[Solved] Certbot errors trying to generate a certificate

Hi there beautiful community.

I am struggling trying to generate a “new” certificate. I generated certificates for my server a few times before and all of them worked. I formatted and reinstalled the OS and then it’s not working anymore.

The full domain name of my site is: sandbox.sierraminera.com
The command line I ran: certbot --apache -d sandbox.sierraminera.com -d www.sandbox.sierraminera.com
I also tried following the steps for: certbot --apache
I don’t have any issue doing this in my other servers, which are under subdomains of the same domain.
The output of the first command:

Saving debug log to /var/log/letsencrypt/letsencrypt.log
Plugins selected: Authenticator apache, Installer apache
Obtaining a new certificate
Performing the following challenges:
tls-sni-01 challenge for sandbox.sierraminera.com
tls-sni-01 challenge for www.sandbox.sierraminera.com
Waiting for verification...
Cleaning up challenges
Failed authorization procedure. sandbox.sierraminera.com (tls-sni-01): urn:acme:error:unauthorized :: The client lacks 
sufficient authorization :: Incorrect validation certificate for tls-sni-01 challenge. Requested 
834bf0fcaf7a05b254bcbbc4a49fbe53.ca26e9b8281998a3c805db9feb3a7203.acme.invalid from 185.44.26.220:443.                 
Received 1 certificate(s), first certificate had names "192.168.168.168", www.sandbox.sierraminera.com (tls-sni-01): 
urn:acme:error:unauthorized :: The client lacks sufficient authorization :: Incorrect validation certificate for tls-sni-01 
challenge. Requested 2ad0e7ddc323de47e97e872b9972b7e3.58d71913aa635518dcf3cc212d3d3a6a.acme.invalid 
from 185.44.26.220:443. Received 1 certificate(s), first certificate had names "192.168.168.168"

IMPORTANT NOTES:
 - The following errors were reported by the server:

   Domain: sandbox.sierraminera.com
   Type:   unauthorized
   Detail: Incorrect validation certificate for tls-sni-01 challenge.
   Requested
   834bf0fcaf7a05b254bcbbc4a49fbe53.ca26e9b8281998a3c805db9feb3a7203.acme.invalid
   from 185.44.26.220:443. Received 1 certificate(s), first
   certificate had names "192.168.168.168"

   Domain: www.sandbox.sierraminera.com
   Type:   unauthorized
   Detail: Incorrect validation certificate for tls-sni-01 challenge.
   Requested
   2ad0e7ddc323de47e97e872b9972b7e3.58d71913aa635518dcf3cc212d3d3a6a.acme.invalid
   from 185.44.26.220:443. Received 1 certificate(s), first
   certificate had names "192.168.168.168"

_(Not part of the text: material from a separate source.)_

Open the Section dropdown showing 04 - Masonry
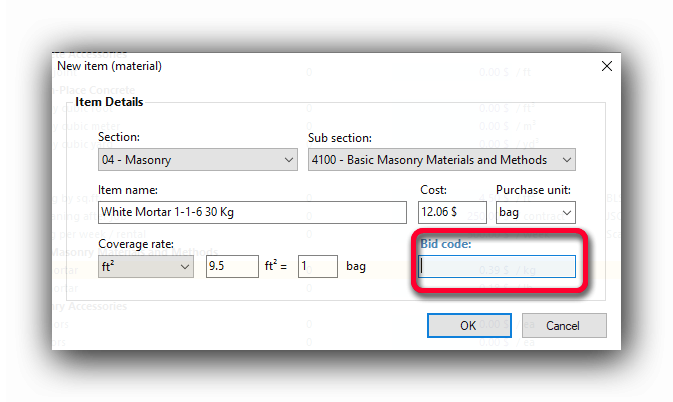Screen dimensions: 673x402 197,160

   To fix these errors, please make sure that your domain name was
   entered correctly and the DNS A/AAAA record(s) for that domain
   contain(s) the right IP address.

The A record for the domain sandbox.sierraminera.com is pointing to 185.44.26.220, which is the IP of the server from where I am issuing the command. Ports 80 and 443 opened.

I don’t know where the IP 192.168.168.168 is coming from. I am under a SonicWall firewall by the way, but this wasn’t a problem before.

Name and version of my OS: Ubuntu Server 16.04
Name and version of my web server: Apache 2.4
I am not using a hosting provider. I have full control of the web server.

Thank you all guys!

--apache uses port tls-sni-01 on port 443

http://sandbox.sierraminera.com connects to your web site.
https://sandbox.sierraminera.com connects to a SONICWALL Network Security Appliance:

3 Likes

Problem solved.

I wasn’t seeing the SonicWall’s site because I was accessing it from the same network and thought all the port forwarding was OK.

I talked to my sys admin and he solved the port redirection issue.

Thanks for the screenshot @rg305!

1 Like

This topic was automatically closed 30 days after the last reply. New replies are no longer allowed.